One can view this as a visible consequence of *write buffering*: each processor effectively has a FIFO buffer of pending memory writes (to avoid the need to block while a write completes), so the reads from y and x can occur before the writes have propagated from the buffers to main memory. Such optimisations (of which this is a particularly simple example) destroy the illusion of sequential consistency, making it impossible (at this level of abstraction) to reason in terms of an intuitive notion of global time.

To describe what programmers can rely on, processor vendors document *architectures*. These are loose specifications, claimed to cover a range of past and future actual processors, which should reveal enough for effective programming, but without unduly constraining future processor designs. In practice, however, they are typically informalprose documents, e.g. the Intel 64 and IA-32 Architectures SDM [Int09], the AMD64 Architecture Programmer's Manual [AMD07], or the Power ISA specification [Pow07] (SPARC and Itanium have somewhat clearer semi-formal memory models). Informal prose is a poor medium for loose specification of subtle properties, and, as we shall see, such documents are often ambiguous, sometimes incomplete (too weak to program above), and sometimes unsound (forbidding behaviour that the actual processors allow).
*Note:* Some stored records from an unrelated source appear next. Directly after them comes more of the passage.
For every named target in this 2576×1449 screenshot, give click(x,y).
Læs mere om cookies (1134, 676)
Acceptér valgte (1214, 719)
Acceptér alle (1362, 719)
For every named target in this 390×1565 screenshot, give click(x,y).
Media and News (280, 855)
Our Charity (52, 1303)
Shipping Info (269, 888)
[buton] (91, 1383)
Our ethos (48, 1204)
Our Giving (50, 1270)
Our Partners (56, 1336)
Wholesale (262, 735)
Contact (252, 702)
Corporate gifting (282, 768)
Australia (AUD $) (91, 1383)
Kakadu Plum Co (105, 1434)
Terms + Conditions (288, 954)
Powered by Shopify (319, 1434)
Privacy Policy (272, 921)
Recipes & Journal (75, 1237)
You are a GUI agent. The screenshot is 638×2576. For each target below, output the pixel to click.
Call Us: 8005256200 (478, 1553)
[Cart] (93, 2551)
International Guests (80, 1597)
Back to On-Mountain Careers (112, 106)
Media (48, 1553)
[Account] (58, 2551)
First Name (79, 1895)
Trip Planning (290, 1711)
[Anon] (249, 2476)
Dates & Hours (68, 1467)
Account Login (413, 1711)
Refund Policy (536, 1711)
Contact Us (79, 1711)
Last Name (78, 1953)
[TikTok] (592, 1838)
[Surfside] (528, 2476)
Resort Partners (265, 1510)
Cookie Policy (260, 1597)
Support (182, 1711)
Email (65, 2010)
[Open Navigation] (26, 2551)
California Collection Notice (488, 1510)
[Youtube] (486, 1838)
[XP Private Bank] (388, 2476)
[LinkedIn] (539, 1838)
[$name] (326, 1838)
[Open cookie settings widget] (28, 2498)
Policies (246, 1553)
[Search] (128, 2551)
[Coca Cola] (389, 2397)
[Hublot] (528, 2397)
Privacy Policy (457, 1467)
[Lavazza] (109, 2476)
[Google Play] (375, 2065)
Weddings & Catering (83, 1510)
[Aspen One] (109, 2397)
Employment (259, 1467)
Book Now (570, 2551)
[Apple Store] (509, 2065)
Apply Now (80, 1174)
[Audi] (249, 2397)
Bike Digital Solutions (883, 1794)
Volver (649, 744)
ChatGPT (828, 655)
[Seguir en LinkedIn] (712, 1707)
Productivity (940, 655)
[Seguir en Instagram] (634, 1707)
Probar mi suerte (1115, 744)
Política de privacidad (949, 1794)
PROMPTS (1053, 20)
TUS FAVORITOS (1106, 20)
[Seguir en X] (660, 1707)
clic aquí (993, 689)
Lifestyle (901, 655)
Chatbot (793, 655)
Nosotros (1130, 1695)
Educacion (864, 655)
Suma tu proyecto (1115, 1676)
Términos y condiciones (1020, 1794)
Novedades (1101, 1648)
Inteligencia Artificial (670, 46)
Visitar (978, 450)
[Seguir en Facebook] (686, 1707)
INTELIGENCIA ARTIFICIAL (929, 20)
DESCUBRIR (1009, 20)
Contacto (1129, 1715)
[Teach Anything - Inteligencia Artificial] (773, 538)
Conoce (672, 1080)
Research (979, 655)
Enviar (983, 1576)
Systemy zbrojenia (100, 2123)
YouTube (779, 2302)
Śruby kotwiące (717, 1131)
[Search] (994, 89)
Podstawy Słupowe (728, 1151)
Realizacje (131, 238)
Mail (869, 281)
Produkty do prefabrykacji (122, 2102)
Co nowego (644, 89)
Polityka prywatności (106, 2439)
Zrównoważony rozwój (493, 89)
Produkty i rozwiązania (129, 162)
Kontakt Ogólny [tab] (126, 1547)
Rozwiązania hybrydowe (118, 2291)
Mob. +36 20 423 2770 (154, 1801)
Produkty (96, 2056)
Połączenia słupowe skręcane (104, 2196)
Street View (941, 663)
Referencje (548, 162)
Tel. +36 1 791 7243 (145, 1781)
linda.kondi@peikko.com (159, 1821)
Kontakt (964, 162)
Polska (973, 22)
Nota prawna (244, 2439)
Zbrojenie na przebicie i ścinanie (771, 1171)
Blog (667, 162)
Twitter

Moreover, one cannot test programs above such a vague specification (one can only run programs on particular actual processors), and one cannot use them as criteria for testing processor implementations.

Further, different processor families (Intel 64/IA-32 and AMD64, PowerPC, SPARC, Alpha, Itanium, ARM, etc.) allow very different reorderings, and an algorithm that behaves correctly above one may be incorrect above another.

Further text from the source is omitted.